* THE PROBLEM
The interview passage on the Black Church below names several historic independent African American Protestant denominations. List every one of them.

Q: When you or scholars talk about the “Black Church,” what does that mean to you?
A. The short answer is, “it’s complicated.” For some scholars of African American religion, the term “Black Church” conventionally refers to those members of seven historic independent African American Protestant denominations, including National Baptist Convention USA, National Baptist Convention of America, Progressive National Baptist Convention, African Methodist Episcopal Church, African Methodist Episcopal Zion Church, Christian Methodist Episcopal Church, and the Church of God in Christ. However, scholars like religious historians Josef Sorett and Anthea Butler suggest that the term “Black Church” lacks precision because it excludes other Black Christians, specifically those Blacks who belong to so-called “mainline” Protestant denominations, the three million African American members of the Roman Catholic Church, and those who belong to Eastern Orthodox Churches.
Moreover, with this framing, the Black Church would also exclude Black members of majority white conservative evangelical, Pentecostal, charismatic churches, and many predominantly Black independent or “non-denominational” churches. Therefore, Sorett, Butler, and others call for a more expansive understanding of the Black Church that includes not only those previously mentioned but also members of religious movements that fall outside of mainstream Christianity, including the International Peace Mission Movement, the United House of Prayer for All People, Black Hebrew Israelite religions, the Moorish Science Temple of America, the Nation of Islam, Jehovah’s Witnesses, Mormonism, and other religious traditions.

* LISTED RECORDS
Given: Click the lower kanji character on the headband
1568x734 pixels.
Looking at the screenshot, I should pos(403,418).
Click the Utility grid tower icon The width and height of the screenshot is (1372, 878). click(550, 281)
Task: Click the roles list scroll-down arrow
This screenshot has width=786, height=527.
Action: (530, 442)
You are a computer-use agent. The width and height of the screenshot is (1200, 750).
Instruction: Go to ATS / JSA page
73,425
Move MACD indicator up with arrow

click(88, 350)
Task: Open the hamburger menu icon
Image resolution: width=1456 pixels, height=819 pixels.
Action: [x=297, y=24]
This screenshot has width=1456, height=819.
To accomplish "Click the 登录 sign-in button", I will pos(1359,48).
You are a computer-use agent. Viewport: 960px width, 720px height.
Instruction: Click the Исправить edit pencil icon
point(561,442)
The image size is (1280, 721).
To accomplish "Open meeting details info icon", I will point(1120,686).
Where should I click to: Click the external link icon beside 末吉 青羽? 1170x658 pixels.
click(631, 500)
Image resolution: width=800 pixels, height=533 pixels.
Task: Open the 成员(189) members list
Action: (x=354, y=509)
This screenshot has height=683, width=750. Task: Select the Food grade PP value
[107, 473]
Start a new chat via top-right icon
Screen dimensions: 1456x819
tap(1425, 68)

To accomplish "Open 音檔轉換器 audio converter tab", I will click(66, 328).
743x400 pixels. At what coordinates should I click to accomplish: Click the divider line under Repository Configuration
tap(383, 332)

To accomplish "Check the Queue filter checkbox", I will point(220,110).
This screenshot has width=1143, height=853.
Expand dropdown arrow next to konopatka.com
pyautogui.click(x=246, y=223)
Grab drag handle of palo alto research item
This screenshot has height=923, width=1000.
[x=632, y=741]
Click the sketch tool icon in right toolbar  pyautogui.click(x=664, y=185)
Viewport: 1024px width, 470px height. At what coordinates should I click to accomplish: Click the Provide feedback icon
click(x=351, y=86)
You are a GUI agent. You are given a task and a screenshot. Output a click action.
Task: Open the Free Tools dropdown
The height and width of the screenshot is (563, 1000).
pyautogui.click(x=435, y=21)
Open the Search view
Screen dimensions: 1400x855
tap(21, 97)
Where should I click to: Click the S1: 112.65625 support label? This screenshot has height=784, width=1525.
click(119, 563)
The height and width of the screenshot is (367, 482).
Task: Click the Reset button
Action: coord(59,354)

* OUTPUT OF THE EXERCISE
National Baptist Convention USA
National Baptist Convention of America
Progressive National Baptist Convention
African Methodist Episcopal Church
African Methodist Episcopal Zion Church
Christian Methodist Episcopal Church
Church of God in Christ